Le Dr Abdourahmane Diallo, directeur général du Partenariat RBM pour en finir avec le paludisme, a indiqué : « À mesure que le COVID-19 se propage dans le monde entier, nous devons veiller à ce que les efforts déployés pour contenir le virus ne compromettent pas l'accès à des services vitaux de prévention, de diagnostic et de traitement du paludisme. En 2018, les investissements dans la lutte contre le paludisme ont permis de sauver près de 600 000 vies et d’éviter près de 100 millions de nouvelles infections par rapport aux niveaux de l'année 2000. Si on arrête ces financements et des interventions vitales qui pourraient être menées avec les précautions nécessaires, cette année pourrait voir une augmentation exponentielle du nombre de décès dus au paludisme. Face au COVID-19, les pays doivent agir dès maintenant pour sauver des vies, protéger les progrès durement acquis et renforcer les systèmes de santé, qui constituent notre première ligne de défense contre les menaces existantes et émergentes pour la santé publique. »
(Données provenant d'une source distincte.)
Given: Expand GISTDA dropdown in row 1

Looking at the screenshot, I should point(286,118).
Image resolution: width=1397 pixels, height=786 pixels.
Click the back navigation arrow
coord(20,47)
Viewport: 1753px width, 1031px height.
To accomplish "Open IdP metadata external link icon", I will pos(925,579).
Le diagnostic et le traitement précoces du paludisme au niveau communautaire sont essentiels pour éviter une aggravation des cas, qui pourrait souvent mener à une hospitalisation et même au décès des patients. En 2018, les enfants de moins de cinq ans représentaient près des deux tiers des décès dus au paludisme dans le monde et une femme enceinte sur trois en Afrique subsaharienne était infectée par le paludisme.
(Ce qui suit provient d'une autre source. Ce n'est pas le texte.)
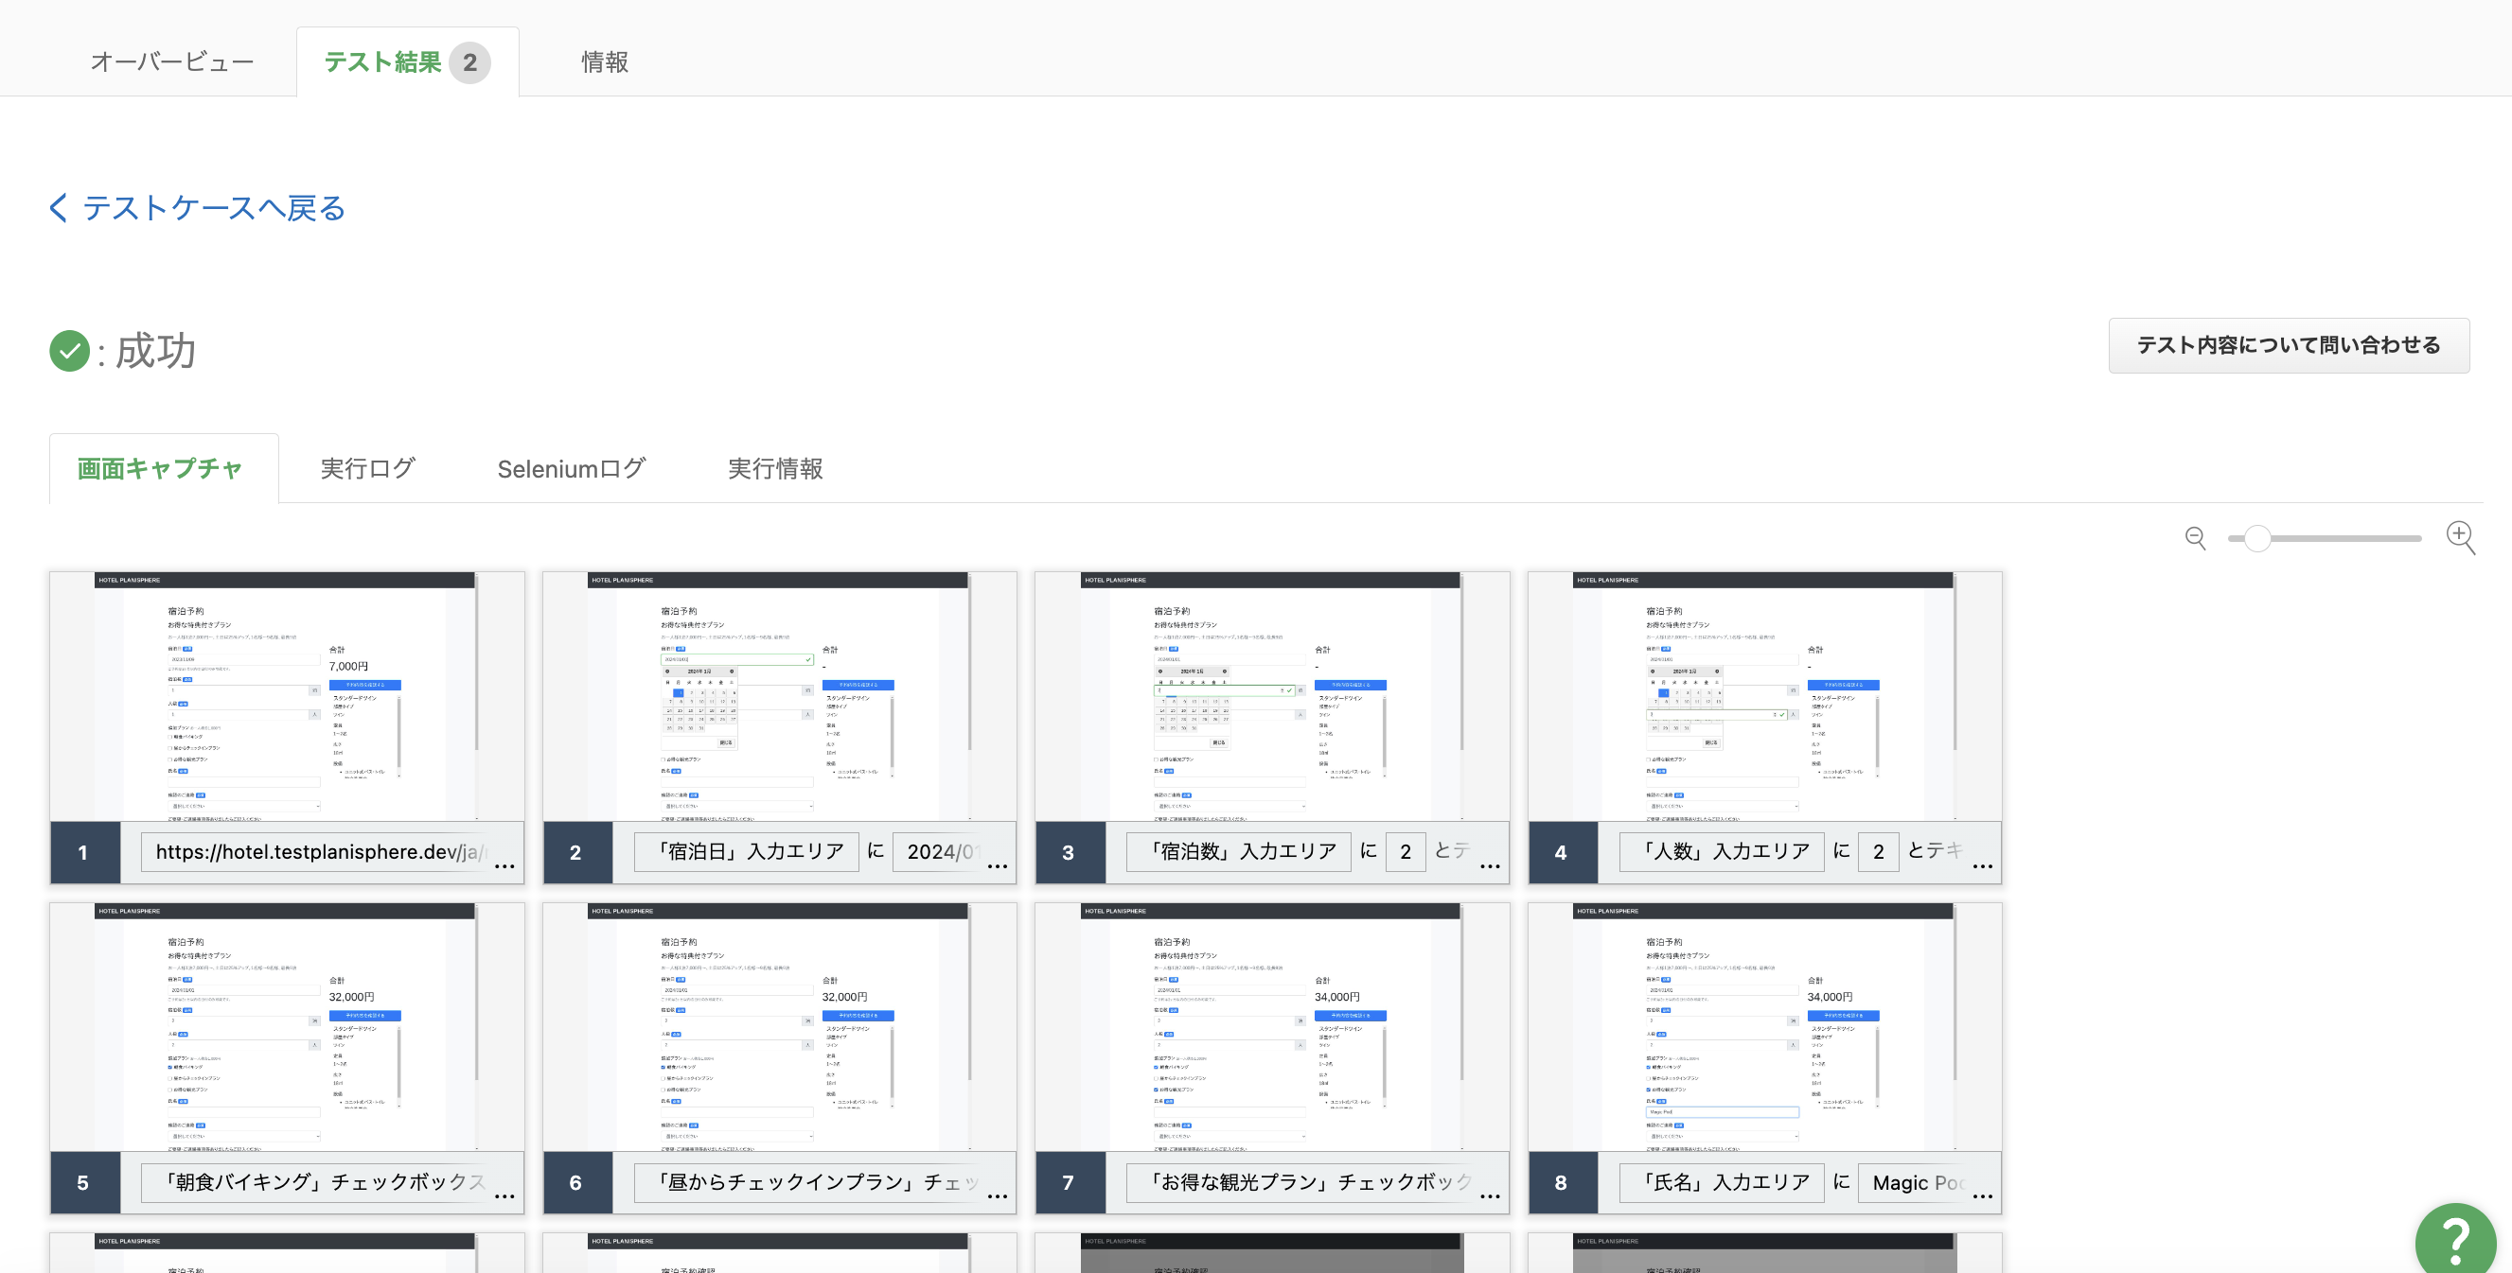2512x1273 pixels.
Task: Expand step 2 options via ellipsis
Action: pos(997,866)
Les investissements mondiaux dans la lutte contre le paludisme ont contribué à sauver 7 millions de vies et à éviter plus d'un milliard de cas de paludisme depuis 2000 – des progrès qui sont actuellement menacés par le COVID-19. Ces investissements ont également contribué à renforcer les capacités des pays touchés par le paludisme en matière de soins de santé, leur permettant ainsi de lutter contre le paludisme et d'autres maladies et contre les nouvelles menaces comme le COVID-19, à travers les mesures suivantes :

formation de dizaines de milliers de travailleurs de la santé à la réalisation d'un diagnostic et d'un traitement précoces et à la prise en charge communautaire intégrée des personnes atteintes de paludisme/fièvres ;
amélioration de l'accès aux traitements vitaux, aux diagnostics rapides et aux interventions de prévention ;
mise en place des systèmes de données pour améliorer la surveillance en temps réel des maladies infectieuses ;
amélioration des chaînes d'approvisionnement et de la disponibilité de médicaments et d'équipements médicaux efficaces ;renforcement des capacités des laboratoires nationaux.